The cumulative FMS scores seen in this study are slightly
higher than those found in female collegiate horse riders
(Lewis et al., 2019), semi-professional rugby players
(Attwood et al., 2019), healthy adults aged 20-39 years
(Perry and Koehle, 2013) and long-distance runners
(Loudon et al., 2014), similar to the cumulative FMS score
seen in young active females of 18-40 years old (Schneiders
et al., 2011) and in Gaelic field sports athletes (Attwood
et al., 2019), but lower than these of healthy professional
football players (Kiesel et al., 2007). This indicates an
adequate quality of basic movement functionality in riders.

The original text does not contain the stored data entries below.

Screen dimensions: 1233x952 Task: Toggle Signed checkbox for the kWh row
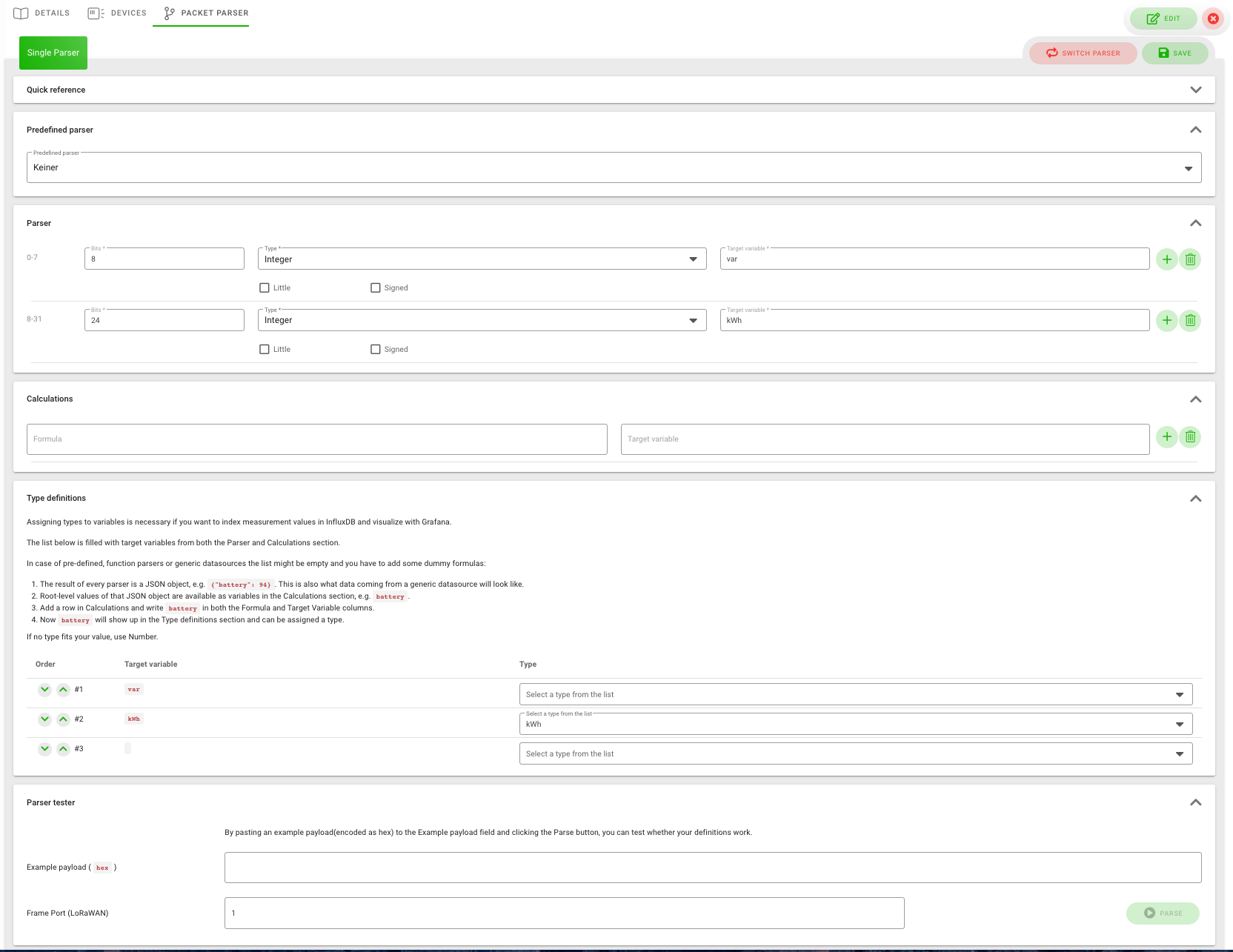coord(376,350)
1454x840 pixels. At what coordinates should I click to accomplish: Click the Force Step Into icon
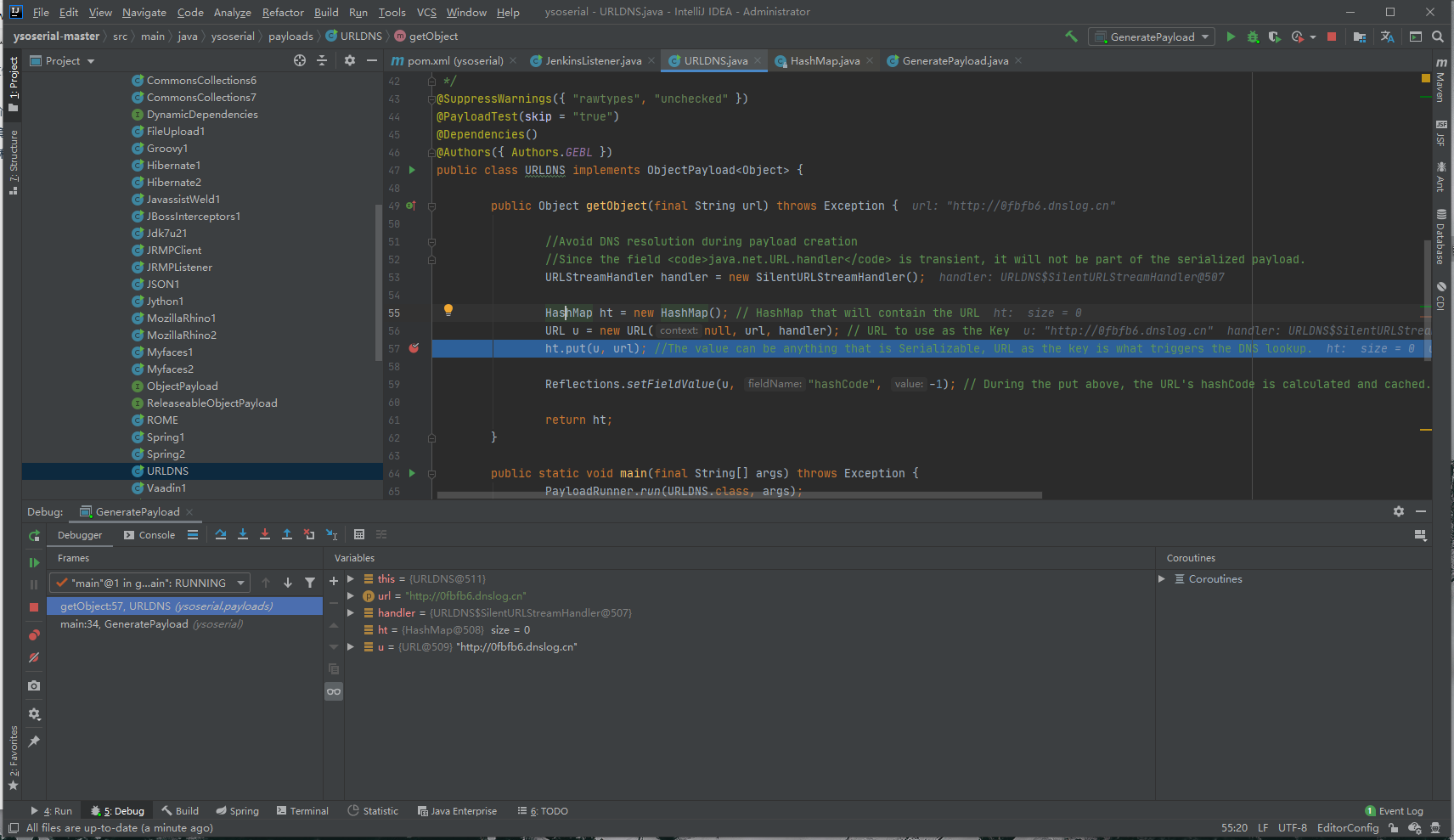[265, 534]
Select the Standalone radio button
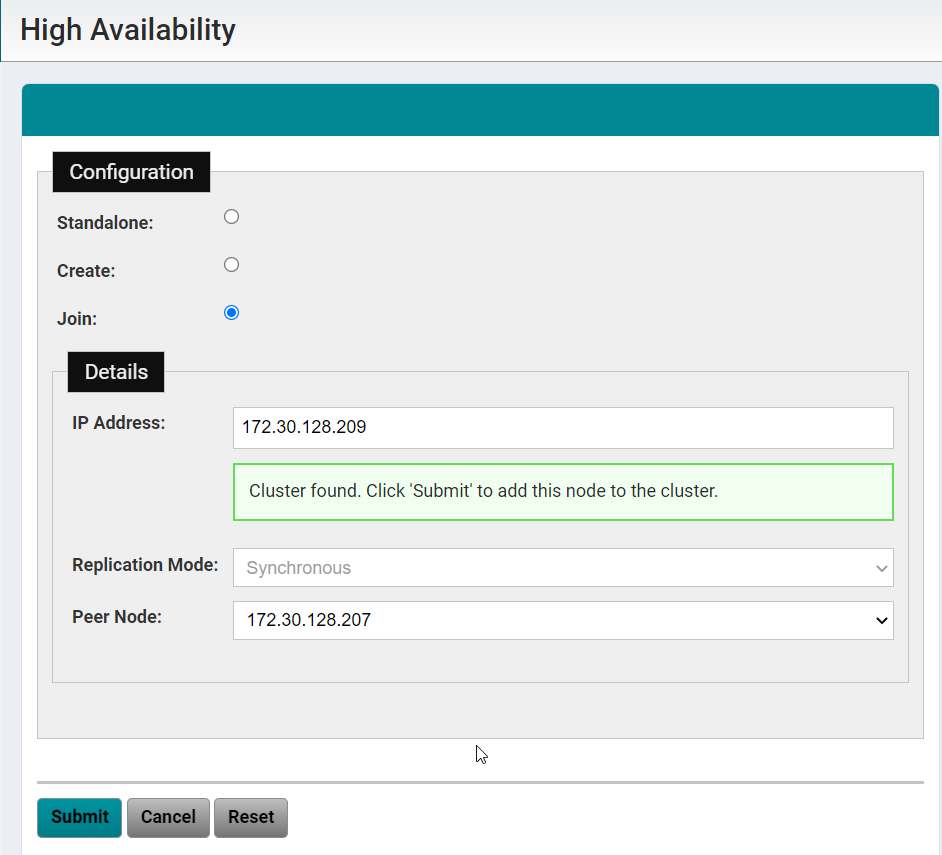Viewport: 942px width, 855px height. (x=231, y=217)
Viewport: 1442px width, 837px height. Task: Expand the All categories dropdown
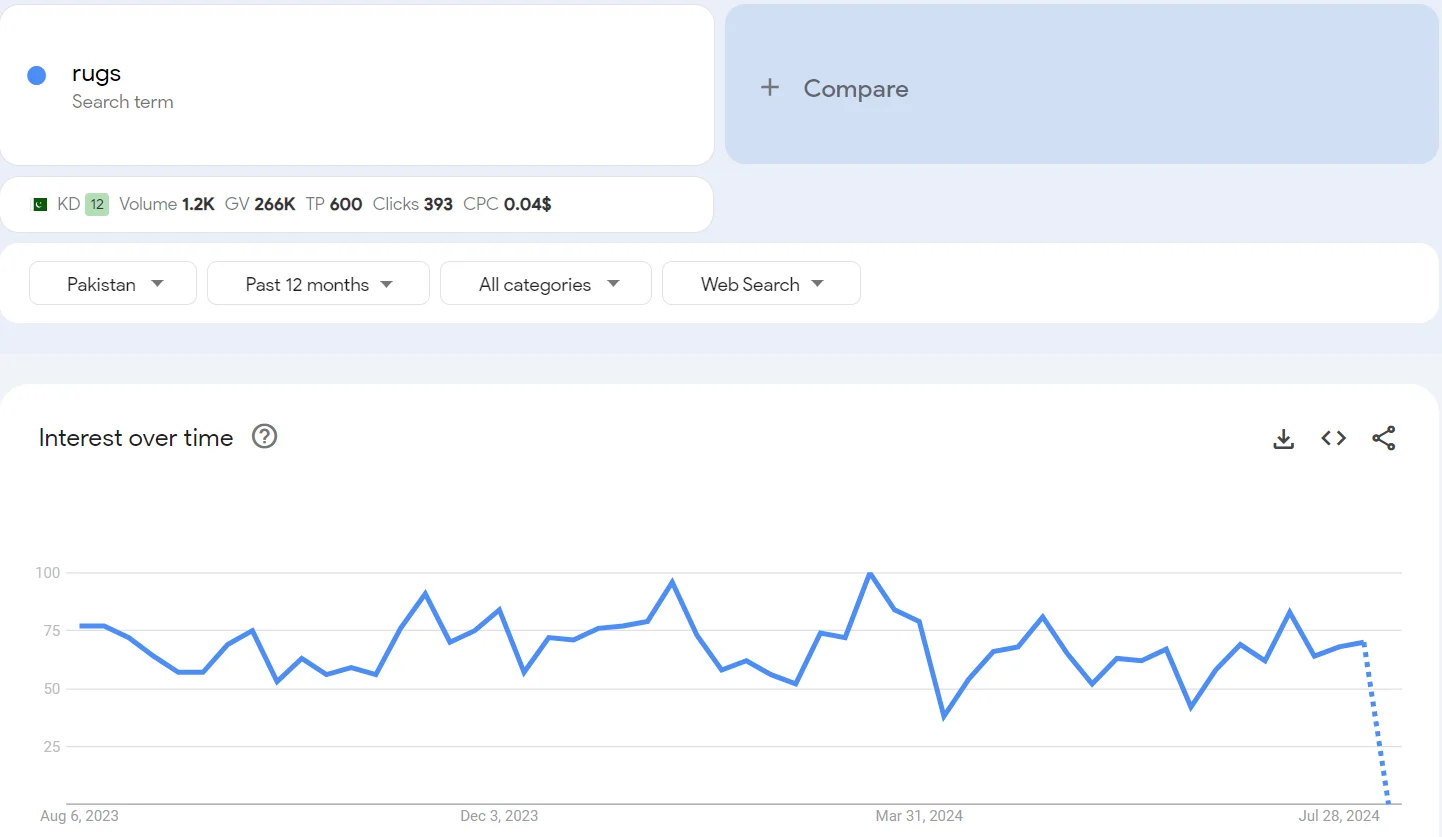[x=545, y=283]
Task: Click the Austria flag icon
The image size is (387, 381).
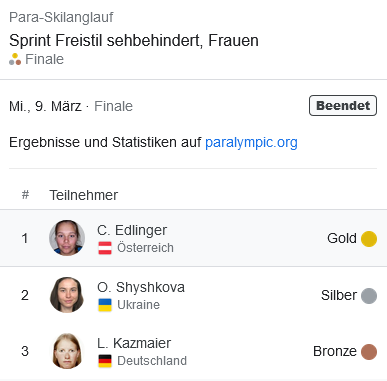Action: click(x=105, y=248)

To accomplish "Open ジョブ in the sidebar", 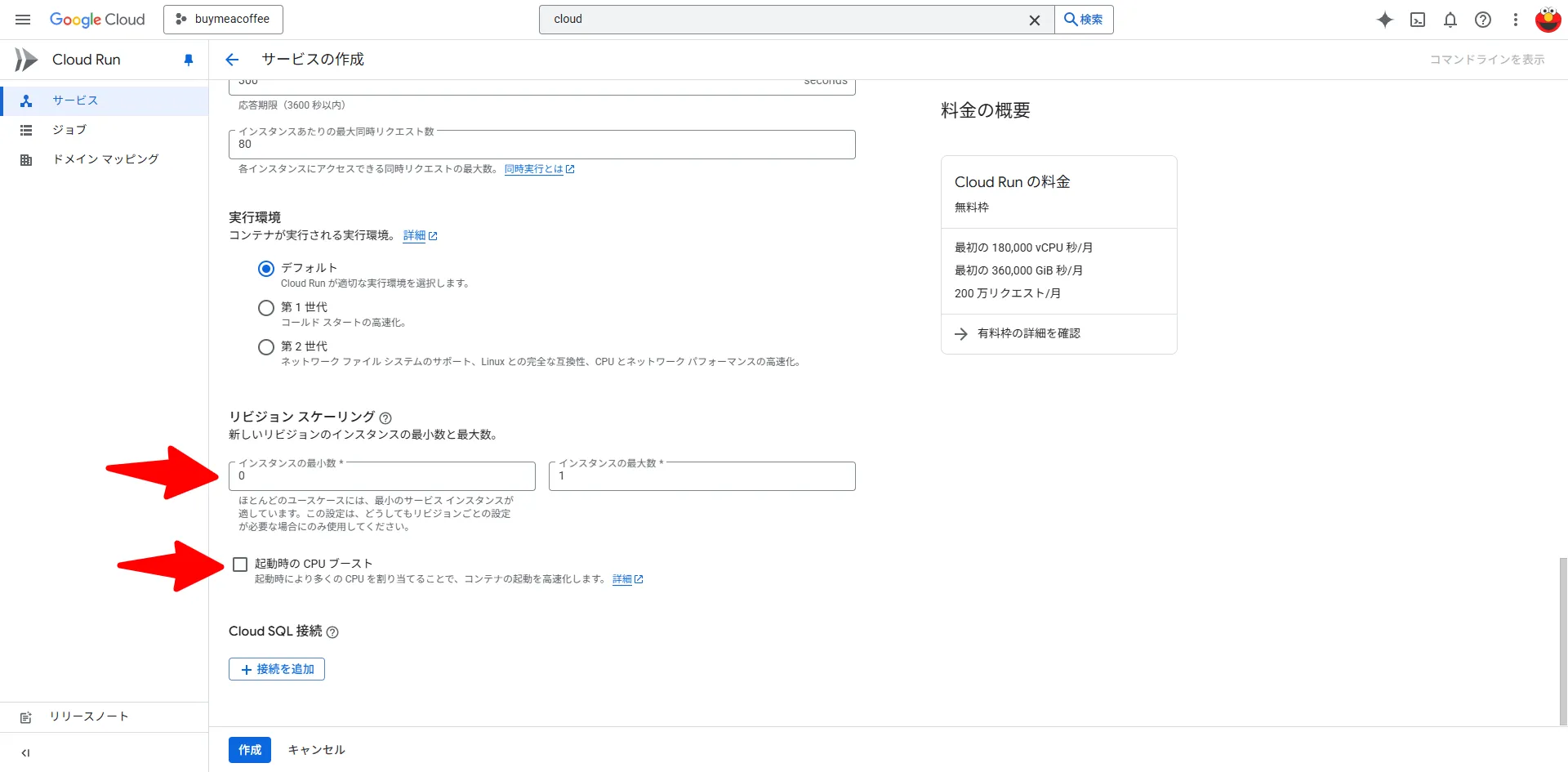I will point(69,130).
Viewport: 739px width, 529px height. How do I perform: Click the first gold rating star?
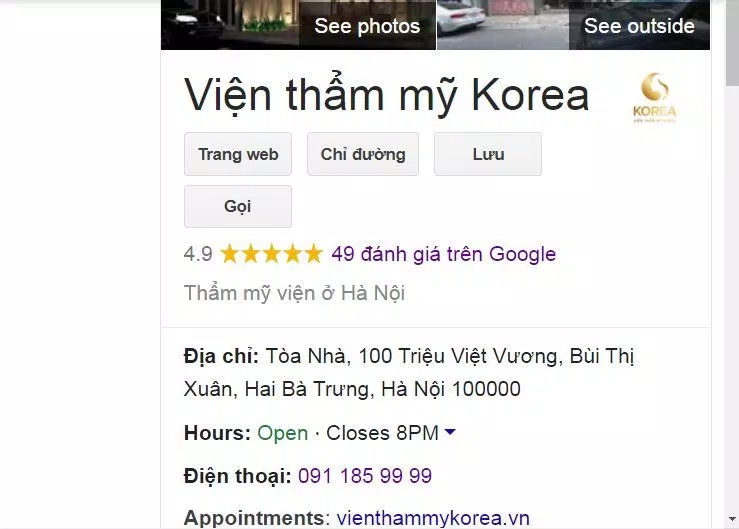[230, 254]
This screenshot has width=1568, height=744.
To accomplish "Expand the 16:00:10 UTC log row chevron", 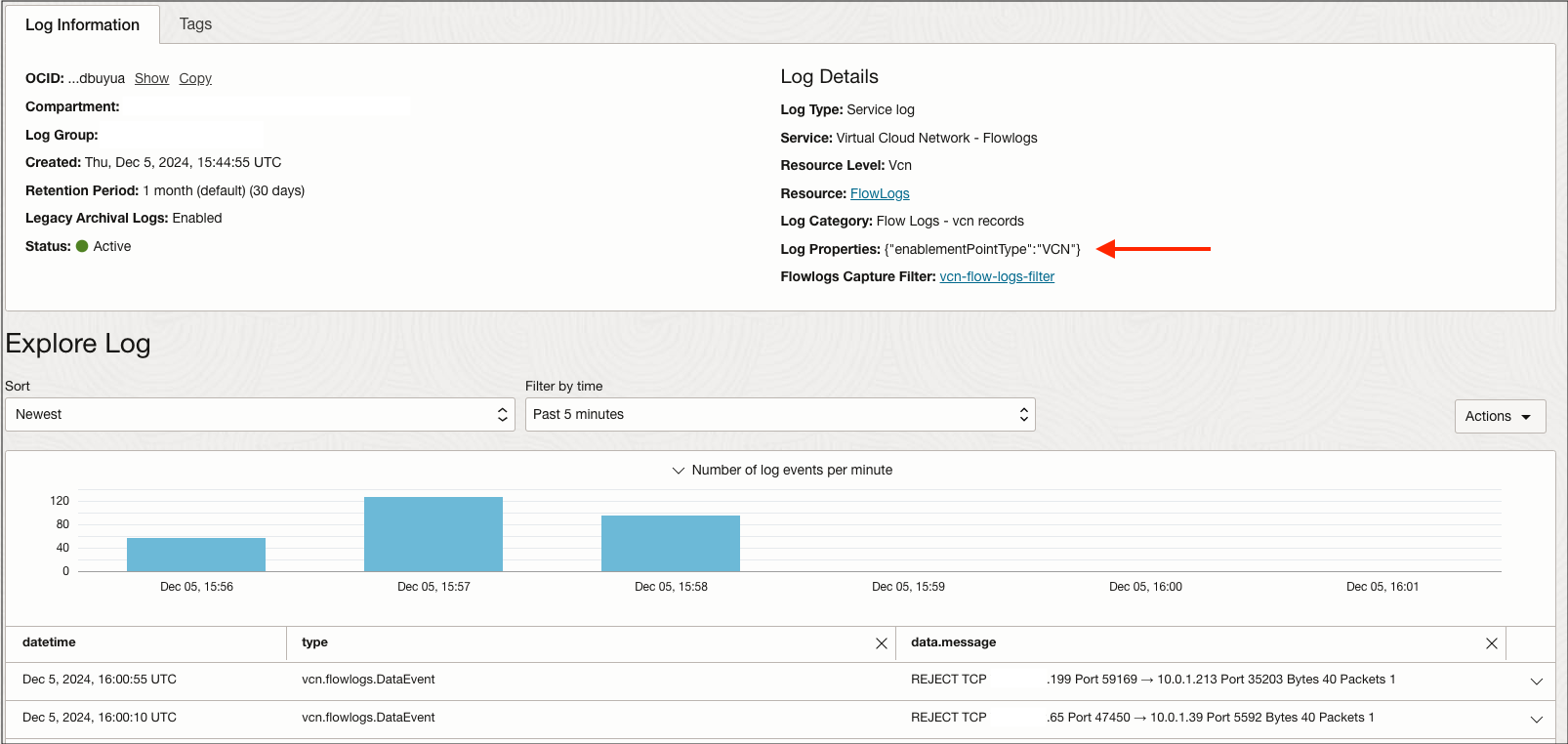I will tap(1536, 720).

No assumptions can be made between the FMS scores and
performance levels in riders based on current evidence
and the non-significant difference found in this study in
the FMS scores between the amateur and professional
riders. However, it can be hypothesised that the MC
scores have a negative association with performance level
as stated by Roussel et al. (2012) in dancers, as a trend
is seen in this study for professional riders to have more
MC deficits in comparison with amateur riders. Also, in
elite soccer players, MC deficits and a high prevalence of
BP is prominent and related (Grosdent et al., 2016). It is
widely recognised that athletes benefit from training various
physical capacities and that physical adaptations are likely
to improve performance and decrease the risk of injury
(Lauersen et al., 2014; Sajko and Stuber, 2009; Tayrose et
al., 2015). These findings support the recommendation for
unmounted training of riders, including motor control and
core stability exercises (Douglas et al., 2012; Hampson and
Randle, 2015; Wilson and Collis, 2016).
The results of this study should be interpreted in light
of some methodological concerns. First, the sample size
of this study was relatively small. Second, functional
asymmetries were not assessed although the relevance
of this horse-riding related characteristic is emphasised
in current research. Finally, the ODI was applied as a BP-
specified questionnaire but did not seem to be sensitive
enough for this athletic population. Due to these limitations,
further research is necessary to investigate the relationships
between the functional physical characteristics, as such in
the FMS and Luomajoki’s MC screening, and BP in riders.
5. Conclusions
The high prevalence of BP in riders is confirmed by this
study. Significant differences in the prevalence of BP
between professional and amateur riders and show jumping
and dressage riders were demonstrated, as well as significant
correlations between the prevalence and incidence of and
disability caused by BP and the FMS and Luomajoki’s
MC screening. Both screening tools were found clinically
relevant and can therefore be used to objectively measure
functional characteristics related to BP in riders. The results
of this study can be taken into consideration in the physical
management of the rider. Additional research is required
to confirm the reported correlations and to determine the
sport-specific needs of riders to contribute to their welfare
and performance.
Acknowledgements
We would like to thank B. Fierens from the Department
Physiotherapy and Rehabilitation Science at the University
of Antwerp, and Lisa Deckers MSc, Linguistics and
Literature (Dutch and English), for their input in this
manuscript and the LRV (union of competitive Belgian
riders) for their contribution in recruiting riders willing
to participate in this study. The Equestrian Performance
team at the University of Hartpury are also thanked for
their input.
Conflict of interest
The authors declare no conflict of interest.